# [TASK INPUTS]
+-------+
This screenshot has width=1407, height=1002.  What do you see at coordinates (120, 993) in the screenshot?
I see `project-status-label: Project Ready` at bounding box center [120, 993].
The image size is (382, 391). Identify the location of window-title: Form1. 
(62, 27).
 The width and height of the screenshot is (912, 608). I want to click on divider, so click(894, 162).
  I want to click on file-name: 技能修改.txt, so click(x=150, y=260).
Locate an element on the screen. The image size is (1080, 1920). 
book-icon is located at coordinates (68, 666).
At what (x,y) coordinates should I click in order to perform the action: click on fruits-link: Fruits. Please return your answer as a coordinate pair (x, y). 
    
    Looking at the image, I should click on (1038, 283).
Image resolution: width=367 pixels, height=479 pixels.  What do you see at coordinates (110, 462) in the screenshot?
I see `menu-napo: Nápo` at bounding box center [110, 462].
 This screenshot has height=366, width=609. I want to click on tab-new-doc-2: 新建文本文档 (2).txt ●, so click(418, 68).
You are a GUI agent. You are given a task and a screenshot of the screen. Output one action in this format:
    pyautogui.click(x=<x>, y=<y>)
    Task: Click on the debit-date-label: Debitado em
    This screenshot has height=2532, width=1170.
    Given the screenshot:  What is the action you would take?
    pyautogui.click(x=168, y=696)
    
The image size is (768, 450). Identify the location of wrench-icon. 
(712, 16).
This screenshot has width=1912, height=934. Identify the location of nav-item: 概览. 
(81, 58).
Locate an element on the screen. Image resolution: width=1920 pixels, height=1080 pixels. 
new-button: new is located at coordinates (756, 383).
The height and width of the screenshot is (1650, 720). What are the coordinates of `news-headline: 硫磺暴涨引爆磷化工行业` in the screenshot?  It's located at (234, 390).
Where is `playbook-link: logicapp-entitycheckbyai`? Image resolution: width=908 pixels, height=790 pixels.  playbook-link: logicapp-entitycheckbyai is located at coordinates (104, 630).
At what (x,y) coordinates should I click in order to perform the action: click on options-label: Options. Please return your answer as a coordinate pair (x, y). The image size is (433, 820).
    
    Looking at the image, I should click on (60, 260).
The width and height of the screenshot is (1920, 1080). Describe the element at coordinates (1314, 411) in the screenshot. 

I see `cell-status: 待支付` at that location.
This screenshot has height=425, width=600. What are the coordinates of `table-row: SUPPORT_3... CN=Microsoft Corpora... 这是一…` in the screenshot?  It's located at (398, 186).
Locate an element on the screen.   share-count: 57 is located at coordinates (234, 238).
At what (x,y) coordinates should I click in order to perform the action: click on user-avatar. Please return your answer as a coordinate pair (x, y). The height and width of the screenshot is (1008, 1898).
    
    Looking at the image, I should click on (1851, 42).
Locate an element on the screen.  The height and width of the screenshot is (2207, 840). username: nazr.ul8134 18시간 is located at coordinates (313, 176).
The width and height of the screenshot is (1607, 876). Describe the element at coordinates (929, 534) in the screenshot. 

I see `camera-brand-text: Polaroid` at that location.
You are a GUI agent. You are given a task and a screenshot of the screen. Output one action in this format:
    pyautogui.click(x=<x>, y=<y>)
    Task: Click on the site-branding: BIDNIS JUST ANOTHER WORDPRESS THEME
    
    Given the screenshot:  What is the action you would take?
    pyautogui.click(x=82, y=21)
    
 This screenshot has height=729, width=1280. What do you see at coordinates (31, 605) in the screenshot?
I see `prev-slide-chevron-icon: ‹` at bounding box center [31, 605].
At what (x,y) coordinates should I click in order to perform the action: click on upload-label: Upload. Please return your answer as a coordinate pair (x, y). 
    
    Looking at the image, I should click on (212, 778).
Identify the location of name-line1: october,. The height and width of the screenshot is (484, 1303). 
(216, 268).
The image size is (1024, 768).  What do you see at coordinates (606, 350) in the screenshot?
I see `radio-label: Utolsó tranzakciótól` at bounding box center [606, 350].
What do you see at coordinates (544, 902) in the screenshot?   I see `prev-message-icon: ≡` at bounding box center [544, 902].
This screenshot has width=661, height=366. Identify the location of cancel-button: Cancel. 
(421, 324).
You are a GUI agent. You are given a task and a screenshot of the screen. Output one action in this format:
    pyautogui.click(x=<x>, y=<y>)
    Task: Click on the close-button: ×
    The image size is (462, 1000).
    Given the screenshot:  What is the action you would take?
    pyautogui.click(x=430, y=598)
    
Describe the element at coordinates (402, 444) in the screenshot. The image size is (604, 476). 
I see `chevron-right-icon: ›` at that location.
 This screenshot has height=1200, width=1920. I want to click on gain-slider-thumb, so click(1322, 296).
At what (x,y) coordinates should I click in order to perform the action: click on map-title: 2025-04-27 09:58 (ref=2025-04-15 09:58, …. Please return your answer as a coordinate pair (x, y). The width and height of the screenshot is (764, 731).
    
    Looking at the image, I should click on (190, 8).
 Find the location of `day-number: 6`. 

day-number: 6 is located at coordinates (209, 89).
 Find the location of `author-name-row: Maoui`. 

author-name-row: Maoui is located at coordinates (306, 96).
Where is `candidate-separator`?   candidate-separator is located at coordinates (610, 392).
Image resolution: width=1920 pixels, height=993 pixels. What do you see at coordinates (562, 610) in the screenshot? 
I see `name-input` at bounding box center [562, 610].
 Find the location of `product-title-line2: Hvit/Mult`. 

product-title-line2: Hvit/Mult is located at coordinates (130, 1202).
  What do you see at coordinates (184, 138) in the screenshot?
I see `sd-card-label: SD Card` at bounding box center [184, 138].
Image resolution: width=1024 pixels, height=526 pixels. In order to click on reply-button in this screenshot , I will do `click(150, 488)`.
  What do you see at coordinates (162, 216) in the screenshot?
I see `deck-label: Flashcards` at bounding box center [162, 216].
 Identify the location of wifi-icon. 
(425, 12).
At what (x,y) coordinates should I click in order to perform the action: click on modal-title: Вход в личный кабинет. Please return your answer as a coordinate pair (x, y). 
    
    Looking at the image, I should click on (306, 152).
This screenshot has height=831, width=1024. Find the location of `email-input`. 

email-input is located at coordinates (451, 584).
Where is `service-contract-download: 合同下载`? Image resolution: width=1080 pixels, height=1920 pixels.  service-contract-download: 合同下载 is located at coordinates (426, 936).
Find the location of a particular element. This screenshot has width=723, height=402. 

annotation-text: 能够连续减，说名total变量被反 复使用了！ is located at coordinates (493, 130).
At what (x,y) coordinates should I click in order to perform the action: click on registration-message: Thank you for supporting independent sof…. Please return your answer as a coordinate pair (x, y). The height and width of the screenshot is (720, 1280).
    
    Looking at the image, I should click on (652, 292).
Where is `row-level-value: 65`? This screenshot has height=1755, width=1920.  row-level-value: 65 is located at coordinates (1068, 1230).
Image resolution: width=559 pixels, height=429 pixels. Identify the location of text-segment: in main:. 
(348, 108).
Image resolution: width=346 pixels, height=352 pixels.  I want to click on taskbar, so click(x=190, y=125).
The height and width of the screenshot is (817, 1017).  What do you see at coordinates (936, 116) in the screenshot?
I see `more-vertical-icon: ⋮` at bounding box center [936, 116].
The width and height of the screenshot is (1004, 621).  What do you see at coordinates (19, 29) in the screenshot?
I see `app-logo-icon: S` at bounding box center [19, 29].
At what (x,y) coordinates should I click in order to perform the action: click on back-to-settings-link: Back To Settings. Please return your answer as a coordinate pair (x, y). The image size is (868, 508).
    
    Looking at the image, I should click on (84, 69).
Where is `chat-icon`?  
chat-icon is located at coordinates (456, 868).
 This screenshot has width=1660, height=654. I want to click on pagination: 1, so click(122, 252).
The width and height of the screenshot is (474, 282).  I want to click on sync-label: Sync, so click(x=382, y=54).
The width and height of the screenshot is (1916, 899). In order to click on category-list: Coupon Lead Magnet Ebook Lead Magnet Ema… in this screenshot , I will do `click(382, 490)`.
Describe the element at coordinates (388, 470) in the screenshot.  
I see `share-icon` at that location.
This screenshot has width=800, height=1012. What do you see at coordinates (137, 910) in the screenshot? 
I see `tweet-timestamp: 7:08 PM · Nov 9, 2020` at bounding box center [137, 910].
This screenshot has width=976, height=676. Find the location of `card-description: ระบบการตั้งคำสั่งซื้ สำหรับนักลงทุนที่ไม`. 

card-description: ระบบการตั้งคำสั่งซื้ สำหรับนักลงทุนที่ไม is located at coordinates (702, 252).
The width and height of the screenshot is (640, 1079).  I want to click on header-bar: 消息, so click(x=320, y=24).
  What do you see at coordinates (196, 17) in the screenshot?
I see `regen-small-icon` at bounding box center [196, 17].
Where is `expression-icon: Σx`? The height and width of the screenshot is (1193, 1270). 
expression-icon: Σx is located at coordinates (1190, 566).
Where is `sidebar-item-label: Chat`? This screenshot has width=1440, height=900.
+-------+
# [TASK]
Rewrite the items from the line with "The width and height of the screenshot is (1004, 621)." up to and including the line with "expression-icon: Σx is", replacing "Where is" with "Where can I find" and keeping everything else the same.

# [SOLUTION]
The width and height of the screenshot is (1004, 621).  What do you see at coordinates (19, 29) in the screenshot?
I see `app-logo-icon: S` at bounding box center [19, 29].
At what (x,y) coordinates should I click in order to perform the action: click on back-to-settings-link: Back To Settings. Please return your answer as a coordinate pair (x, y). The image size is (868, 508).
    
    Looking at the image, I should click on (84, 69).
Where can I find `chat-icon`?  
chat-icon is located at coordinates (456, 868).
 This screenshot has width=1660, height=654. I want to click on pagination: 1, so click(122, 252).
The width and height of the screenshot is (474, 282).  I want to click on sync-label: Sync, so click(x=382, y=54).
The width and height of the screenshot is (1916, 899). In order to click on category-list: Coupon Lead Magnet Ebook Lead Magnet Ema… in this screenshot , I will do `click(382, 490)`.
Describe the element at coordinates (388, 470) in the screenshot.  
I see `share-icon` at that location.
This screenshot has width=800, height=1012. What do you see at coordinates (137, 910) in the screenshot? 
I see `tweet-timestamp: 7:08 PM · Nov 9, 2020` at bounding box center [137, 910].
This screenshot has width=976, height=676. Find the location of `card-description: ระบบการตั้งคำสั่งซื้ สำหรับนักลงทุนที่ไม`. 

card-description: ระบบการตั้งคำสั่งซื้ สำหรับนักลงทุนที่ไม is located at coordinates (702, 252).
The width and height of the screenshot is (640, 1079).  I want to click on header-bar: 消息, so click(x=320, y=24).
  What do you see at coordinates (196, 17) in the screenshot?
I see `regen-small-icon` at bounding box center [196, 17].
Where can I find `expression-icon: Σx`? The height and width of the screenshot is (1193, 1270). 
expression-icon: Σx is located at coordinates (1190, 566).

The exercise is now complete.